In the second Winter case (T.C. Memo. 2010-287) Judge Holmes was put in an unusual position—being assigned to decide issues that he had previously indicated the Court had no jurisdiction to decide (Winter v. Commissioner, 135 TC No. 12). So he begins his opinion by noting:
“I would have held that the Court lacks jurisdiction over these questions, but my colleagues, in a reviewed opinion, assured me, the parties, and the rest of the audience for our opinions that we did have jurisdiction in Winter v. Commissioner.”
But given the assignment, Judge Holmes now wrestled with a case involving a shareholder employee of an S corporation who had a falling out with the corporation. The case becomes truly unusual because now the employee is arguing that the S Corporation return should have included additional deductions, forcing the Court to have to look through to the corporation’s return to come to a conclusion in the matter.

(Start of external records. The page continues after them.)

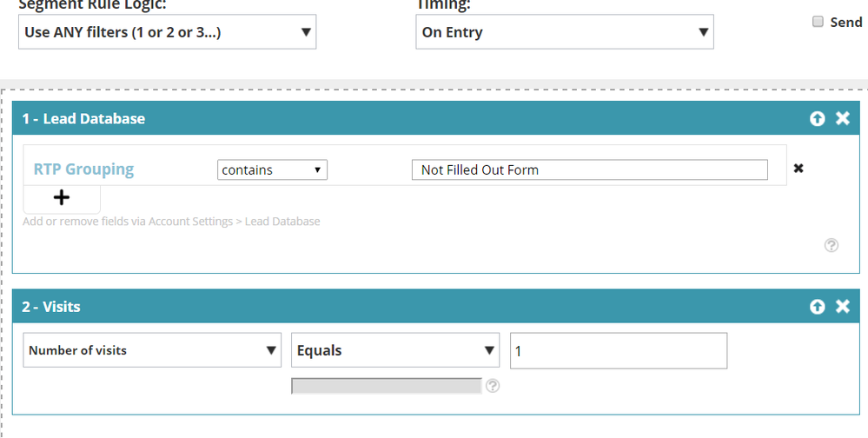
Task: Click the gray bar in Visits panel
Action: (x=387, y=386)
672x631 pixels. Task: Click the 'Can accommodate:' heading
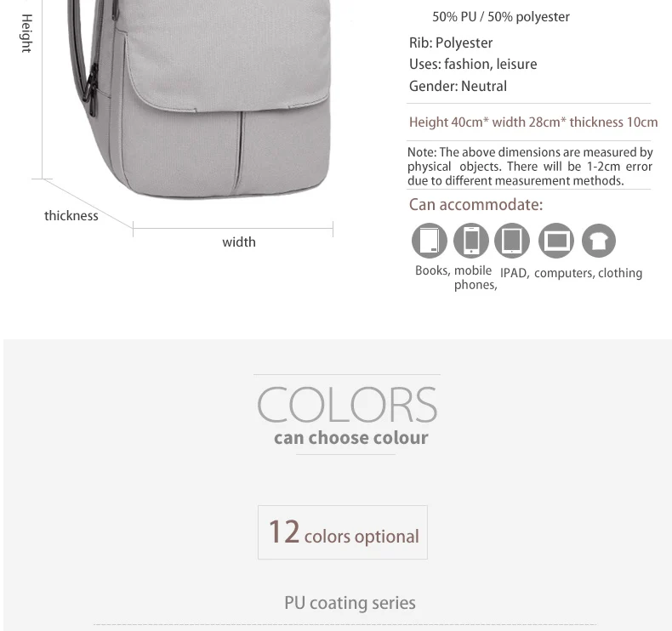(x=476, y=205)
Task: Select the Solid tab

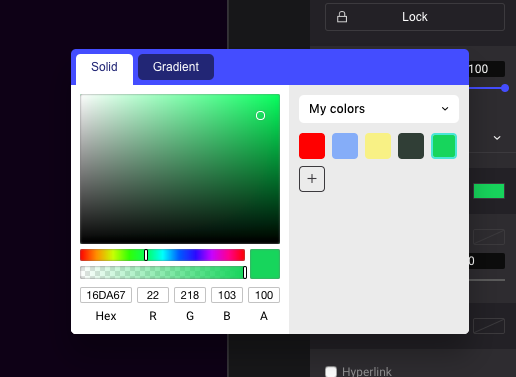Action: click(x=104, y=67)
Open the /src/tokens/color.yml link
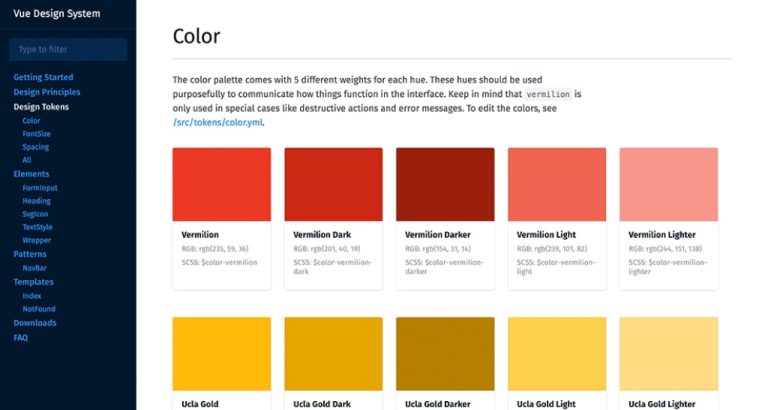 click(x=218, y=122)
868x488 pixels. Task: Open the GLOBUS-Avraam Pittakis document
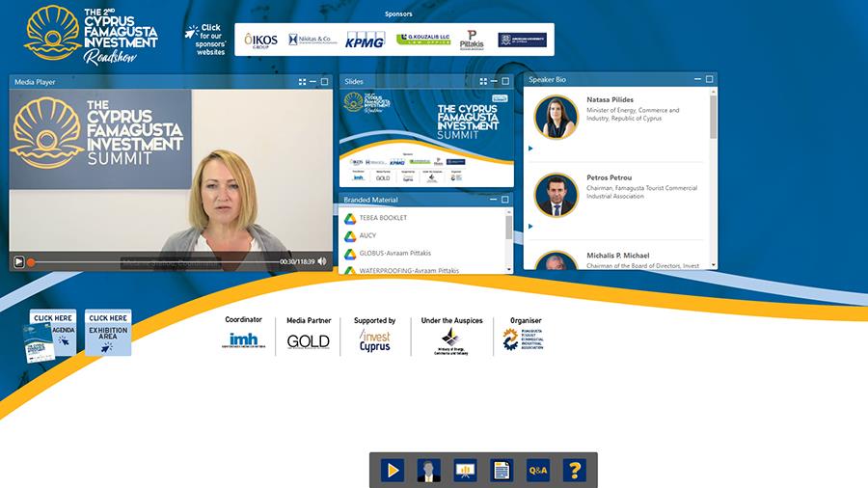tap(394, 253)
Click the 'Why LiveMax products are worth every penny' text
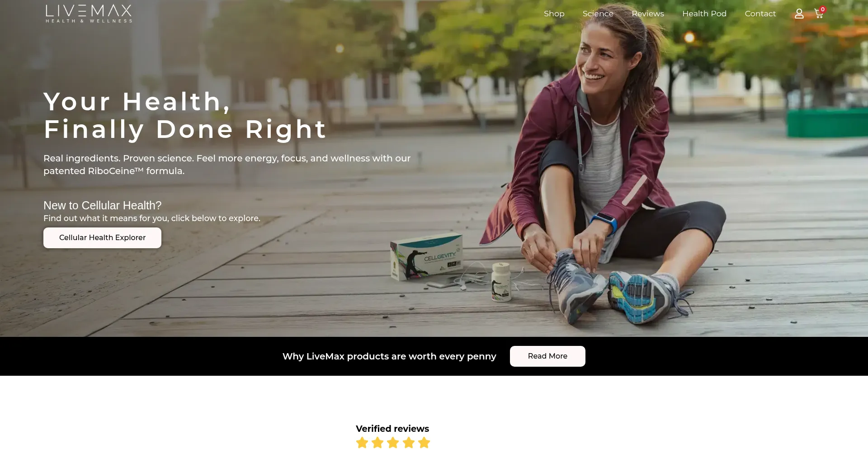The width and height of the screenshot is (868, 449). [389, 356]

In 2002 Mr. Winter received $5.5 million from the corporation that related to his employment agreement. However, in 2003 the corporation, asserting that Mr. Winter was terminated for cause, brought action to recover the portion of the compensation that represented the amount that would have been due for periods after Mr. Winter was terminated and stopped performing services.
As well, Mr. Winter claimed never to have received a K-1 from the S corporation, but computed his share of income based on financial reports of entity. A major difference between the financial reporting and the tax return was that the corporation deducted only $1.1 million of the $5.5 million, that portion applicable to 2002. Mr. Winter, now being shown the K-1, disputed the corporation’s tax reporting, claiming the amount was a payment on a disputed liability, deductible under IRC §461(f).

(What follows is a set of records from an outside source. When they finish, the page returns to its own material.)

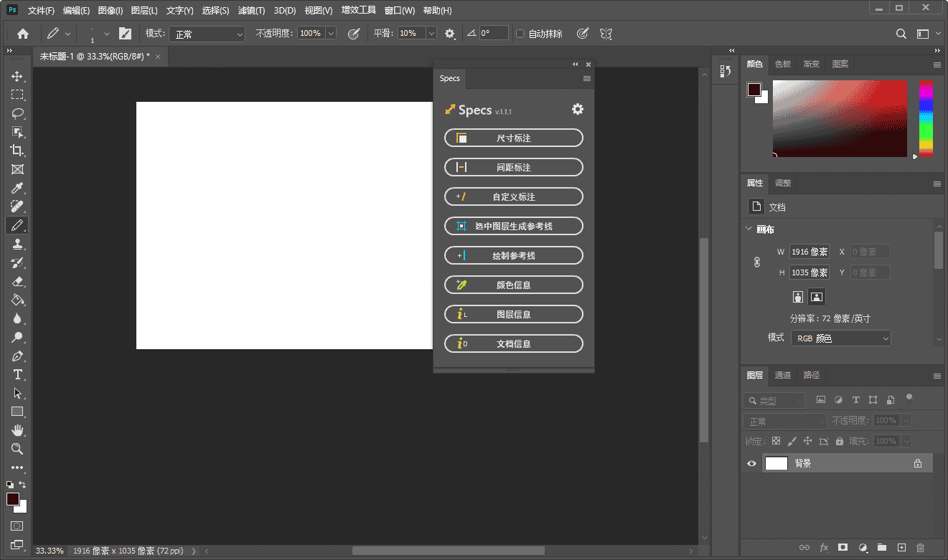Select the Move tool
948x560 pixels.
pos(17,77)
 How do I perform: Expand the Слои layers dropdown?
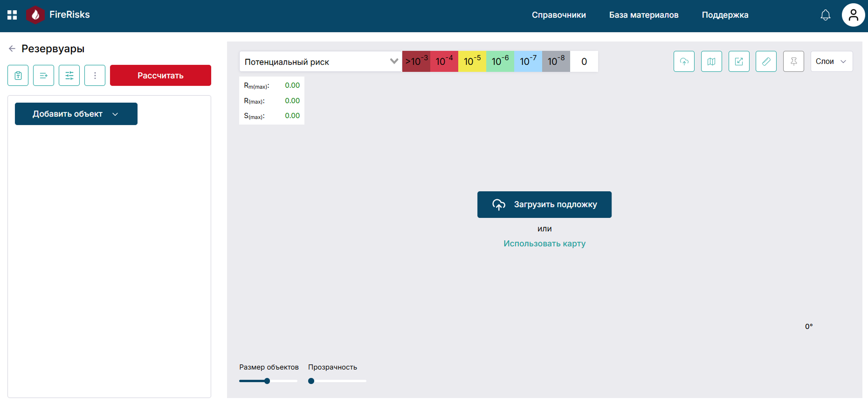[832, 62]
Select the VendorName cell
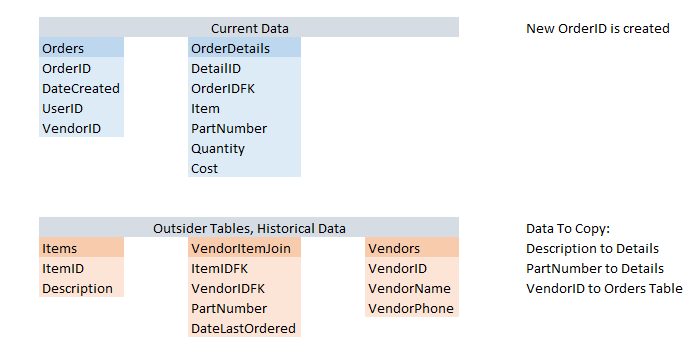This screenshot has width=696, height=360. (412, 287)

The IRS countered that this could not be a disputed liability because no dispute existed at the time the corporation paid the amount due. However, Judge Holmes notes that the IRS’s own regulations have an example where a vendor paid for product only to later find it was defective. The regulations held in that case the original payment was a payment of a contested liability. Judge Holmes held that the key was whether the amount was disputed at year end.
The Judge noted that if Mr. Winter had not been discharged for cause, the additional $4 million would have payable to him as damages under the contract. For purposes of applying the four tests for recognition under §461(f), the amount paid had to treated as if it was paid for what Mr. Winter alleged—the payout of his contract. If it had been paid to settle the balance due on Mr. Winter’s contract, it would be in the nature of a severance payment. Since there was no future benefit the payor would receive, the amount would have been deductible in 2002 absent the dispute. Since the payor had turned over the cash to Mr. Winter, the amount was properly deductible in 2002—thus, Mr. Winter was correct that his Schedule K-1 was in error and should have reported a loss rather than the income shown.
The fact the S Corporation did not claim the loss isn’t relevant—as Judge Holmes noted, “unless the Code explicitly allows a taxpayer to make an election, each of his expenses has a proper year for its deduction.” Therefore, 2002 was the only year in which that deduction could be claimed—it’s not an optional claim.
However the Court did not agree with Mr. Winter’s argument that he only needed to recognize the $1.1 million, treating the additional $4 million of income as a loan. The Court found that Mr. Winter had not been given a “loan” but rather had unfettered use of the funds, subject to a contingent repayment obligation. Thus he was required to recognize the entire payment in 2002. If he later needed to repay the loan, he would receive a deduction in the year of repayment.
The Court also didn’t accept Mr. Winter’s claim that he should not be held subject to a negligence penalty for not attempting to obtain his K-1 or filing a Form 8082 since he had not hired professional help to prepare his return. The Court found that Mr. Winter was financially sophisticated enough to understand that tax and financial reporting income are often very different, admitted he knew a Form 8082 (flagging an inconsistent treatment) should have been filed, and that while hiring a professional wouldn’t automatically protect a taxpayer from a negligence penalty, failing to hire one in this case was not going to be accepted as an excuse for failure to handle the matter properly.